** Opening PROVIDED RECORDS block **

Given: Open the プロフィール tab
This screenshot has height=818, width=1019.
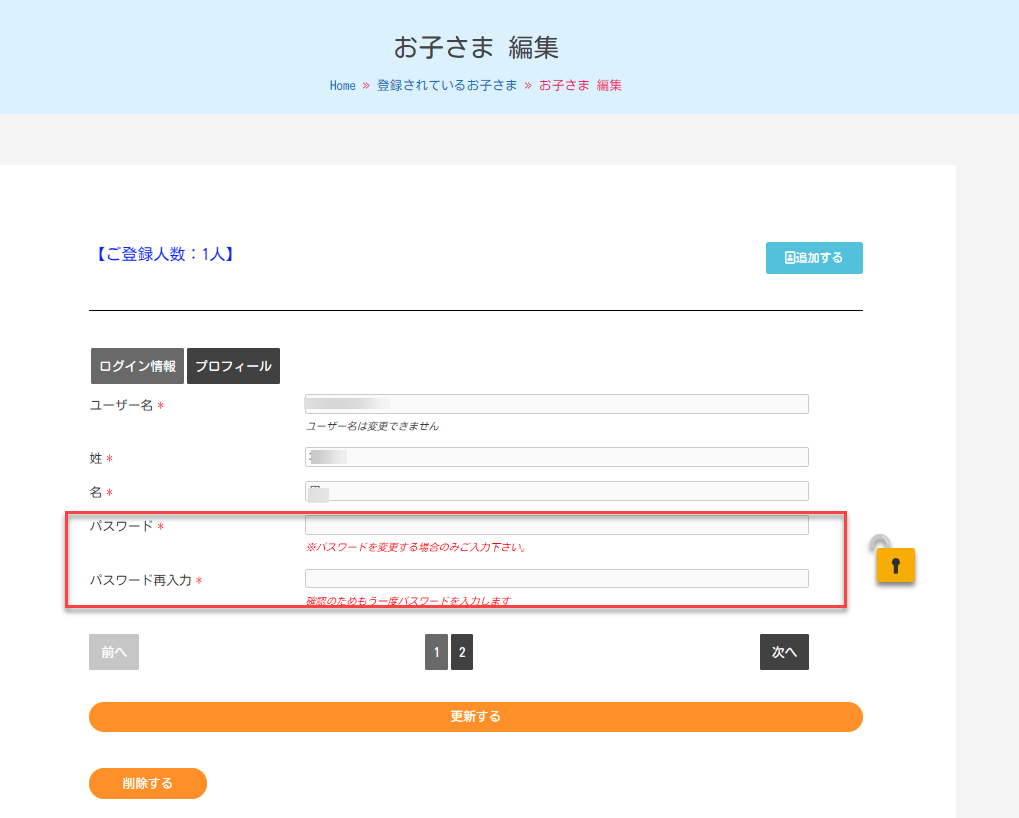Looking at the screenshot, I should (233, 366).
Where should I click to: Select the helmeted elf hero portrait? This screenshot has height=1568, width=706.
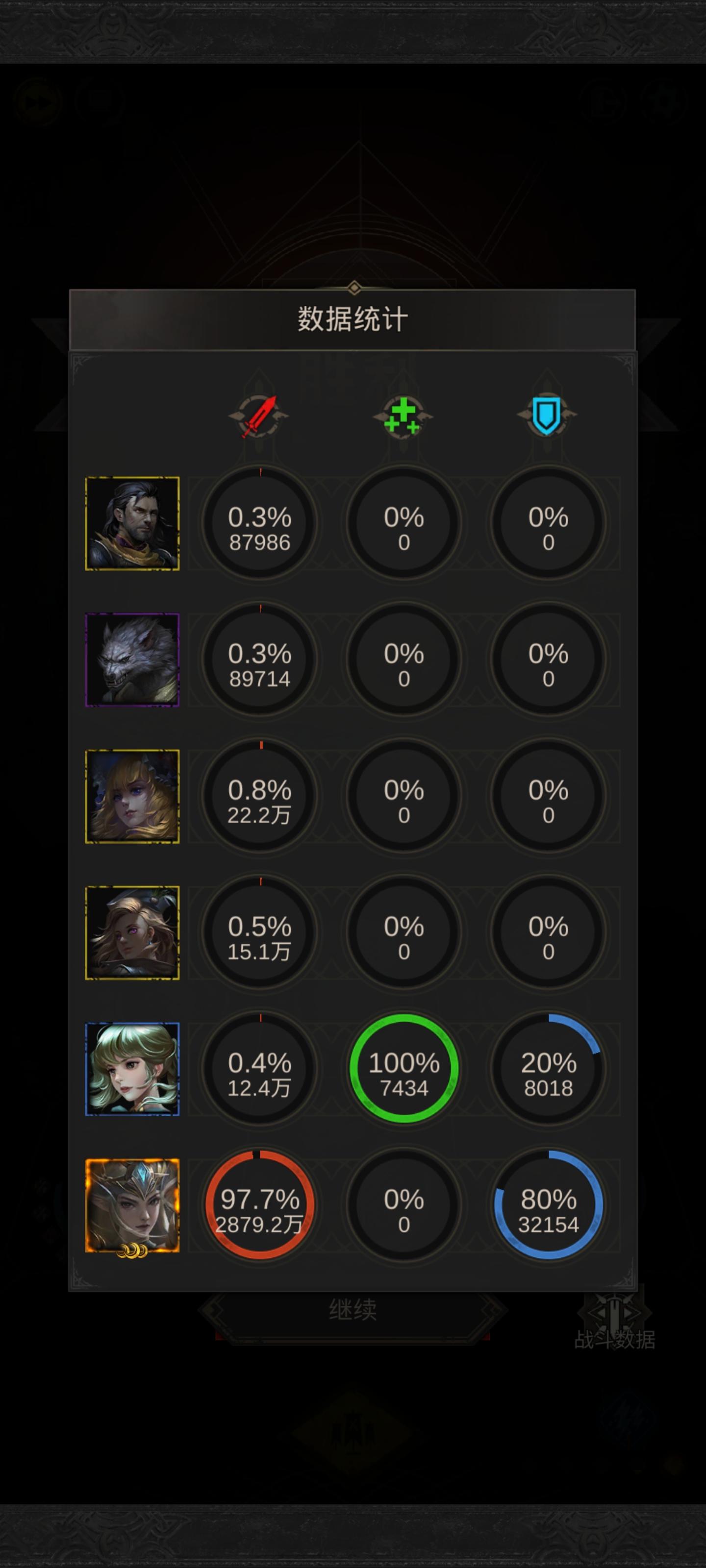(132, 1206)
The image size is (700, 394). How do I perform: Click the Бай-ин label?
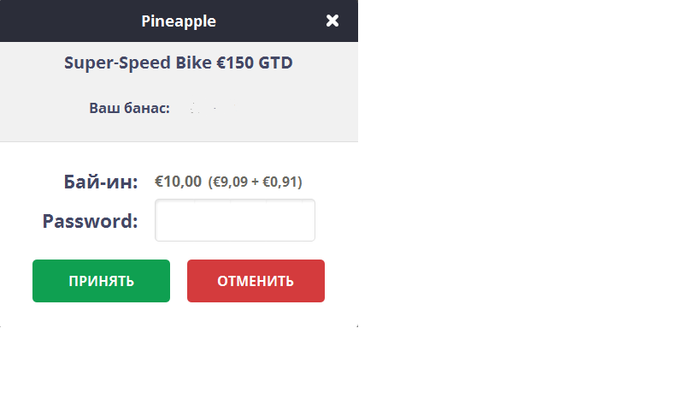click(x=101, y=182)
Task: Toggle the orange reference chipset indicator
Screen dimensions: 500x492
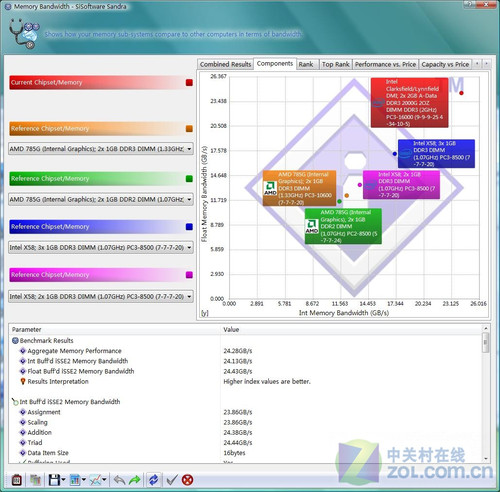Action: coord(189,129)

** Closing PROVIDED RECORDS block **

▸ **WORK ITEM**: Find the line that contains "The image size" and repeat it, along with every line after it to the end of the data, exactly; drop the pictures.

▸ **RESPONSE TO THIS EXERCISE**:
The image size is (700, 394). How do I perform: Click the Бай-ин label?
click(x=101, y=182)
Task: Toggle the orange reference chipset indicator
Screen dimensions: 500x492
Action: coord(189,129)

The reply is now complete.